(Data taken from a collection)
>>>
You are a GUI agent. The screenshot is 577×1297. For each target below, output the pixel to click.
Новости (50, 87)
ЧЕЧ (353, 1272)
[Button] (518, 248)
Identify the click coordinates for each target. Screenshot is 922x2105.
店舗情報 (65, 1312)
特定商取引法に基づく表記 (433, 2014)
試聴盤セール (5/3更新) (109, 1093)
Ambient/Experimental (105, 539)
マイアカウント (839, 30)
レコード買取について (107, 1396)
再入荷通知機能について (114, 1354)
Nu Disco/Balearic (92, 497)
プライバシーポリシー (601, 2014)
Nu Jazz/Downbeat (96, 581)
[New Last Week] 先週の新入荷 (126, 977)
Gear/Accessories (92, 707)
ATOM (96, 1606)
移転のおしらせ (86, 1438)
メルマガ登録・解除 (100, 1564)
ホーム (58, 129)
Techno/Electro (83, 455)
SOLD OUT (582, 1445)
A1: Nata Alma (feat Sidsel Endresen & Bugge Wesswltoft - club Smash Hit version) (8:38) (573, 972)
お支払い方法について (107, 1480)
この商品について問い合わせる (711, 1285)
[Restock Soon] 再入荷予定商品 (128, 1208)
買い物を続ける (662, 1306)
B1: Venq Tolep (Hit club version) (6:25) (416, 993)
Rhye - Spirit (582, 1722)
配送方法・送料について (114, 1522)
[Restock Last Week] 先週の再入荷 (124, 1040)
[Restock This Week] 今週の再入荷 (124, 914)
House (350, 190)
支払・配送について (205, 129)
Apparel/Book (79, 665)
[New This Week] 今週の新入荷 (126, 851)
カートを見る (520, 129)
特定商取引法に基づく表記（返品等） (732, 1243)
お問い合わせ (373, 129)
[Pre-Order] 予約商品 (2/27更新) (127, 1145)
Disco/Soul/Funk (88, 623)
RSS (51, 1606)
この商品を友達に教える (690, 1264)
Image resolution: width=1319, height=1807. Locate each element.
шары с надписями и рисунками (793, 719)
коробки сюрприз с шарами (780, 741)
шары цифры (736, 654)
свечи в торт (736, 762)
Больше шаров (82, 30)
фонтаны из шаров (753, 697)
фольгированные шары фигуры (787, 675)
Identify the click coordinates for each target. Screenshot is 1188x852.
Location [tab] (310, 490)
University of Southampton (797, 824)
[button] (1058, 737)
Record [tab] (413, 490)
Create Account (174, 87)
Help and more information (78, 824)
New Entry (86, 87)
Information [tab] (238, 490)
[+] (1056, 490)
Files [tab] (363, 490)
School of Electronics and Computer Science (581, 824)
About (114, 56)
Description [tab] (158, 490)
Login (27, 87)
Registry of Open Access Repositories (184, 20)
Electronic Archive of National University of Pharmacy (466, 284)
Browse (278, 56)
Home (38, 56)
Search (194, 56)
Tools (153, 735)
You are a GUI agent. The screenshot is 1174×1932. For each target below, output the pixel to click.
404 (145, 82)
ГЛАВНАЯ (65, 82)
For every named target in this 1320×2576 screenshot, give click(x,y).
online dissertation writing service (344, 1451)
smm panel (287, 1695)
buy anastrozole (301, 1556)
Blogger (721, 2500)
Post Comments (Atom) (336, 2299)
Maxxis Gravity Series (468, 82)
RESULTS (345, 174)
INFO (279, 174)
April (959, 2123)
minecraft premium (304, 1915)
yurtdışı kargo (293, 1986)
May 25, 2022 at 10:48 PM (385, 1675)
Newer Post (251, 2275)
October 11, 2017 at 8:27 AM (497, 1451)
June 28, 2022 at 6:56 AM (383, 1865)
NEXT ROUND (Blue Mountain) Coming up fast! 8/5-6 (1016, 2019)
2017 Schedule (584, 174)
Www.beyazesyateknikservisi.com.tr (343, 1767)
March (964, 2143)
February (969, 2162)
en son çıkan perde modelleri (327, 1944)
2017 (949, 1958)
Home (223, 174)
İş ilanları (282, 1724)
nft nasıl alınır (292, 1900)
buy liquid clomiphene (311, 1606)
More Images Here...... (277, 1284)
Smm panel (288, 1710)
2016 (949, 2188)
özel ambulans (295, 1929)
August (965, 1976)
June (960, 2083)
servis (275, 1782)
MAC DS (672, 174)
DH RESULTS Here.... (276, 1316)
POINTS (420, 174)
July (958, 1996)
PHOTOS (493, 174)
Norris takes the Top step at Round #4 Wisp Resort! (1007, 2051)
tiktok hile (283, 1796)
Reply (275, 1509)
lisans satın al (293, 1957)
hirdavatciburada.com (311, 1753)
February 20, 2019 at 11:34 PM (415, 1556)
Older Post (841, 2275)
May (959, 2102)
<<<
● **WRITTEN PROBLEM**: Counting only lines where the case matches, how many lines in the records above contain the string "version"? Reply with the number alone.

● **FULL OUTPUT**: 2